→ **Task**
Retype exactly the lines from the one that contains "Task: Click the" through the end of the listing, both included, but not the pictures.

→ **Provided information**
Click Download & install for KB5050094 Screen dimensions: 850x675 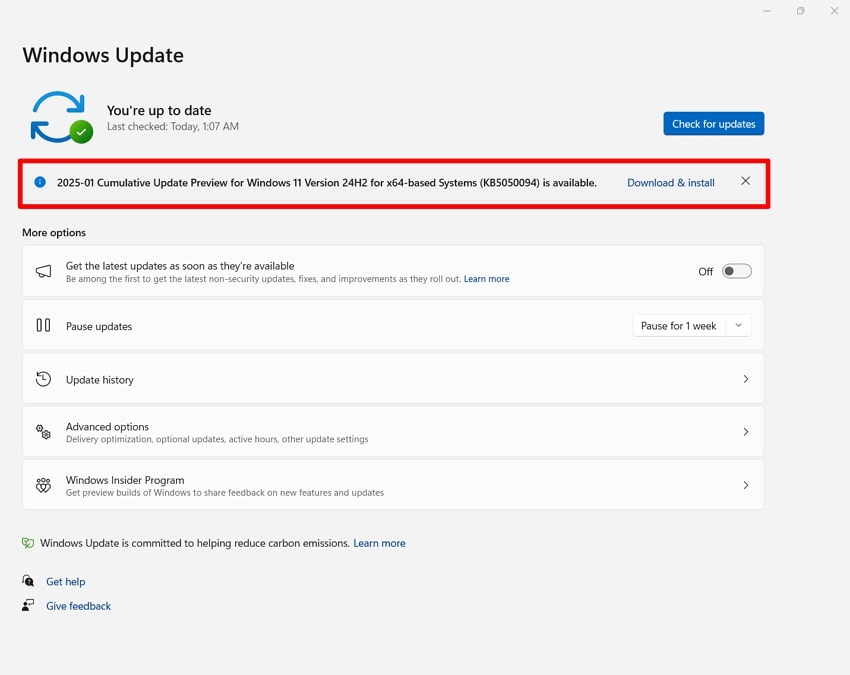pyautogui.click(x=670, y=182)
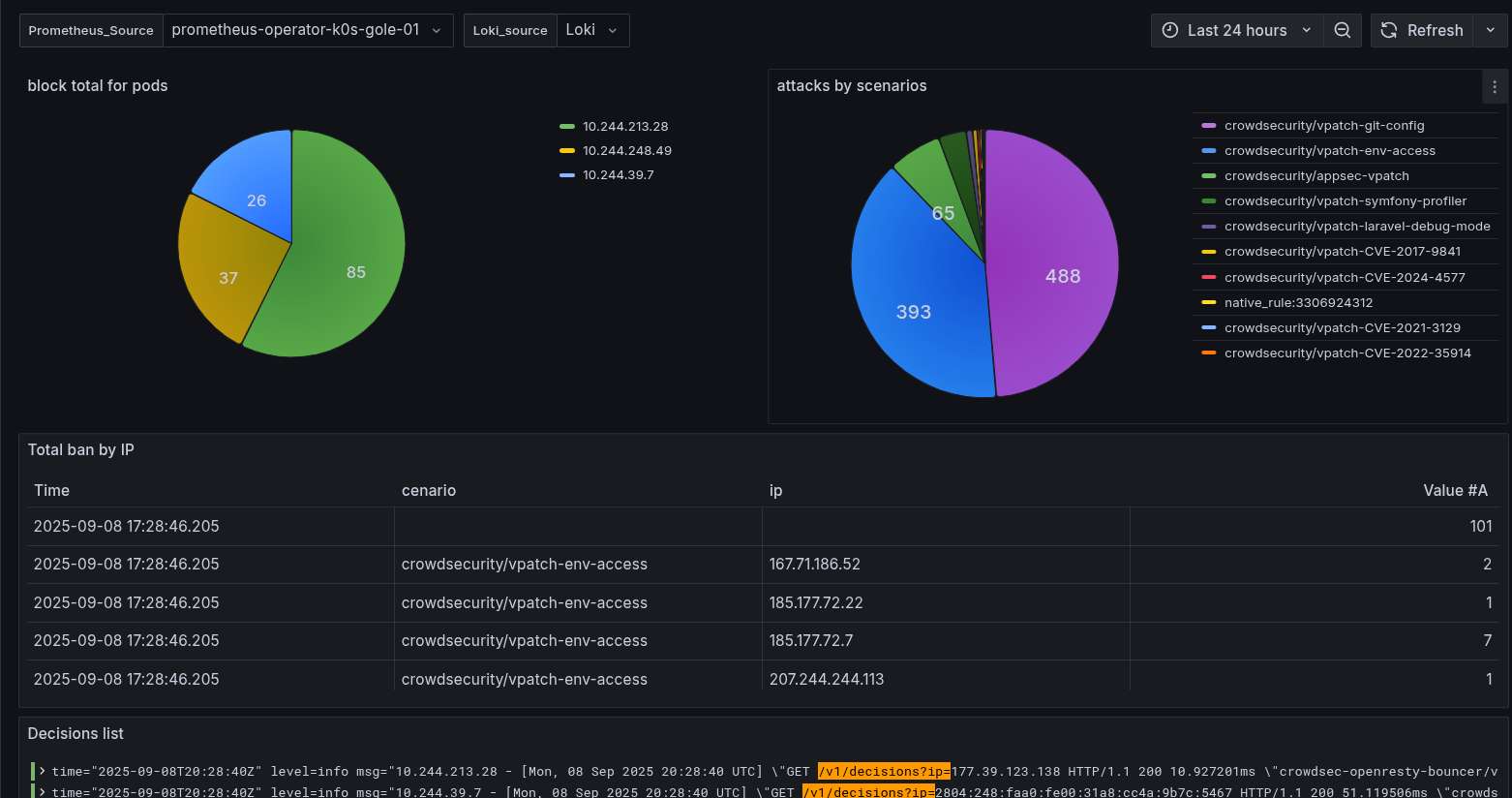The image size is (1512, 798).
Task: Open the Prometheus_Source datasource dropdown
Action: (x=308, y=30)
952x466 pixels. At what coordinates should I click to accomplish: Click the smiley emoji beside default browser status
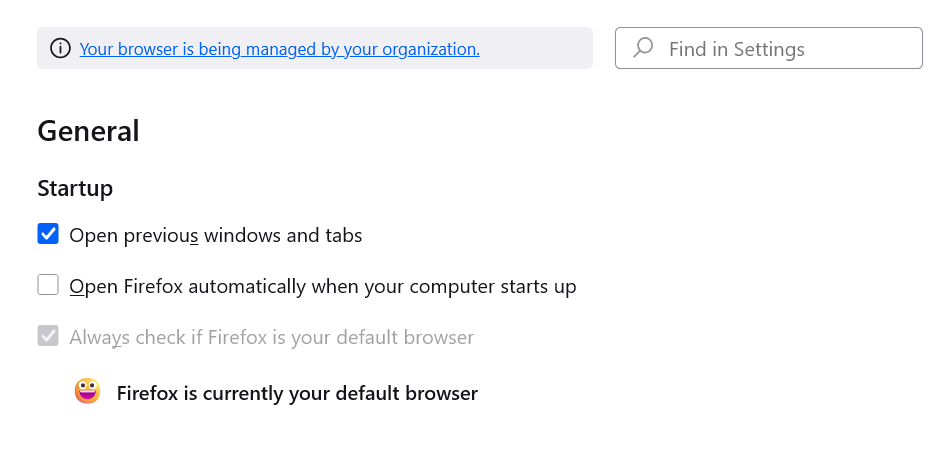point(88,392)
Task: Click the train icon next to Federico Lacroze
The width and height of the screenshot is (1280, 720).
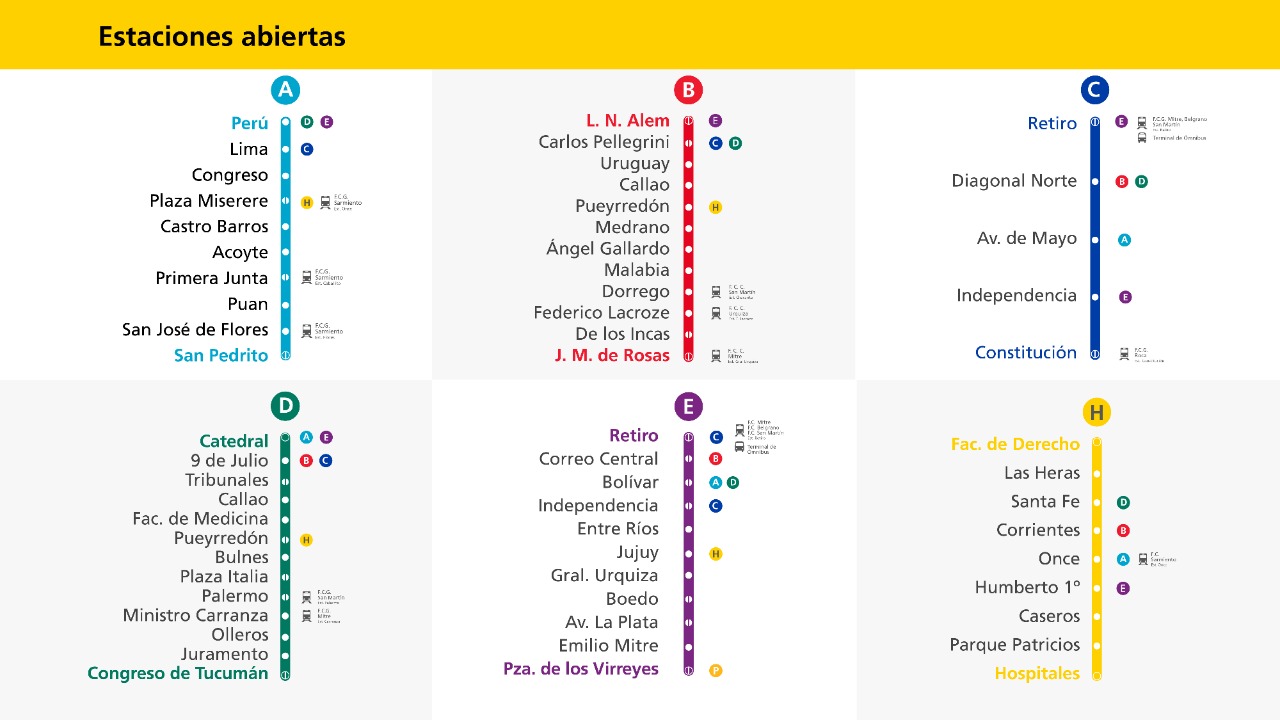Action: point(716,313)
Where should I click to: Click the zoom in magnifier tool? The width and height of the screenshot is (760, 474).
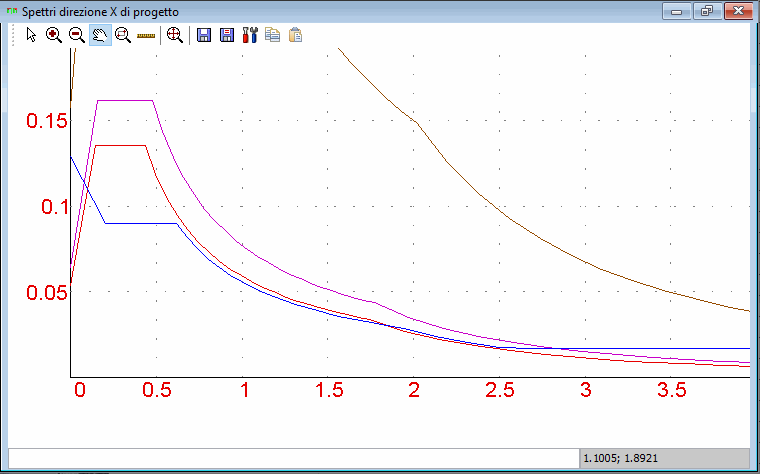click(x=54, y=35)
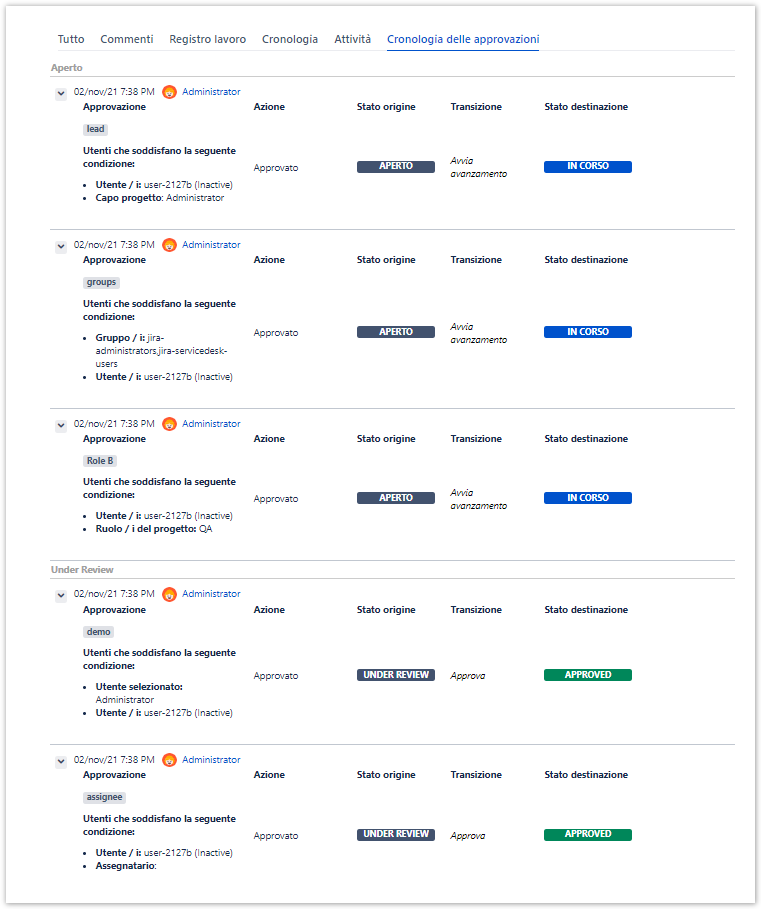Open the Attività tab

click(352, 39)
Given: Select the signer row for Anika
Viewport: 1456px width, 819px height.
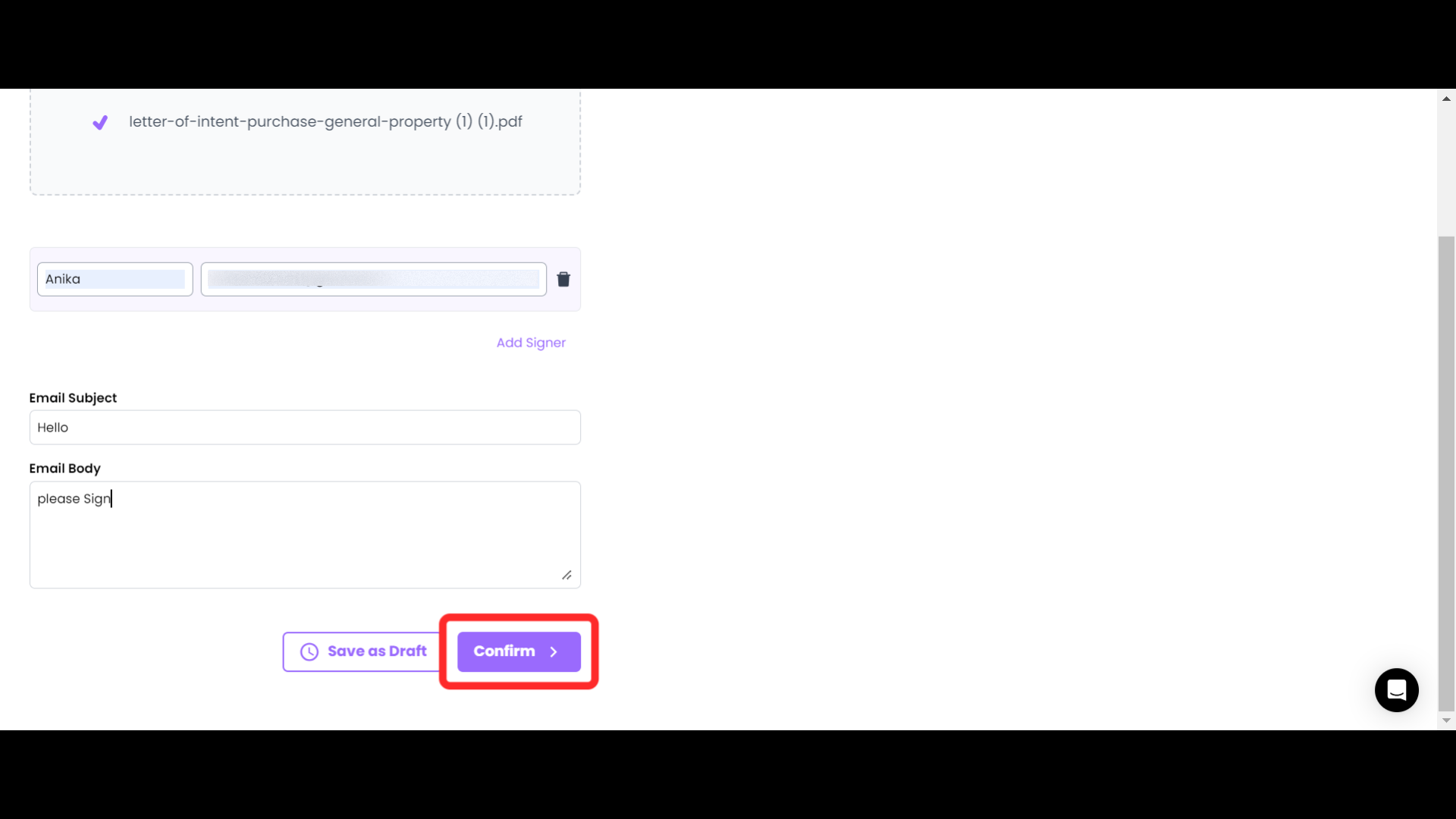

→ **The completed task**
Task: Click the train icon next to Federico Lacroze
The width and height of the screenshot is (1280, 720).
Action: point(716,313)
Where should I click to: Click the zoom in magnifier tool? The width and height of the screenshot is (760, 474).
click(x=54, y=35)
Open the Attività tab

click(352, 39)
Given: Select the signer row for Anika
Viewport: 1456px width, 819px height.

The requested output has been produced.